IBD/TIPP Poll: War Is Not Lost, And Victory Is Important
Contrary to the assessment of Senate Majority Leader Harry Reid, most Americans surveyed in the latest IBD/TIPP Poll do not believe the U.S. has lost the war in Iraq.
In fact, they believe the war is winnable and that victory is important. They are not against a timetable for withdrawal, but feel stabilization of the country should come first. They also believe that conduct of war should be left to generals, not Congress, and Congress' war authorization should not be repealed.
A majority (54%) of the 903 adults surveyed last week disagree with Reid's assessment that the war is lost, with 30% disagreeing "strongly." Meanwhile, 78% say Iraq should be stabilized before troops are withdrawn. Fully 48% believe this is "very important."
In fact, our poll shows this concept appeals not only to Republicans, 91% of whom agree with it, and Independents (80%), but to a solid majority of Democrats (66%). Even those who believe we have lost the war believe stabilization is important.
Stabilization takes on added importance considering that the president does not favor a deadline. Such a deadline, he said recently, would be setting a deadline for failure. But a majority of Americans (54%) do not agree with him on this point. While most Republicans (62%) oppose a deadline, 65% of Democrats and 56% of Independents prefer that one be set.

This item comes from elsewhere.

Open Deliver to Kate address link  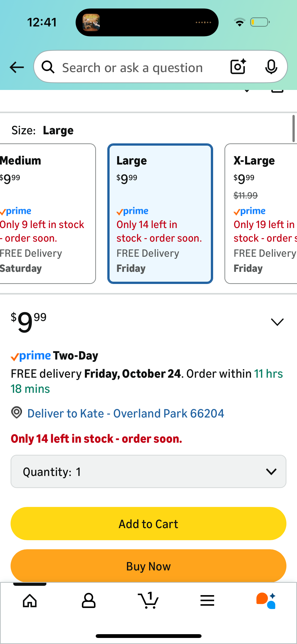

Staying in Iraq, however, is contingent on our ability to affect a positive outcome. Can we do it? If you ask the president, the answer is "yes," and his optimism that the U.S. will succeed in Iraq is shared by 56% of the public.
But that percentage is down from 58% in February, when we asked the same question, and 60% last December. Only 42% of Democrats and 49% of Independents think we'll succeed, next to 80% of Republicans.
Similarly, 61% of Americans believe victory in Iraq is "important," compared with 65% in February and 66% in December. Independents (61%) align with Republicans (84%) here vs. 44% of Democrats who don't think victory is important.
When moderator Brian Williams asked, "Do you believe there is such a thing as a global war on terror," only four of the eight candidates - Hillary Clinton, Barack Obama, Bill Richardson and Christopher Dodd — raised their hands. John Edwards, Joe Biden, Dennis Kucinich and Mike Gravel kept their hands down.
Americans don't buy that, however. Two-thirds think we're fighting a global war on terror, including 52% of Democrats, 81% of Republicans and 65% of Independents.
Our poll also reveals a potential for backlash if Congress projects its authority on how the war is conducted. In fact, Americans are decidedly against Congress' meddling. Asked whom they'd like to see the president rely on more for advice on the conduct of war, fully 71% preferred field commanders and just 23% favored Congress.
What's more, any meddling may be perceived as motivated by political gain rather than by genuine concern. Sen. Clinton, for example, recently called for a repeal of the authorization the Congress gave the president to go to Iraq. But nearly three of five (59%) of those polled believe that any such proposal would send the wrong signal to our troops.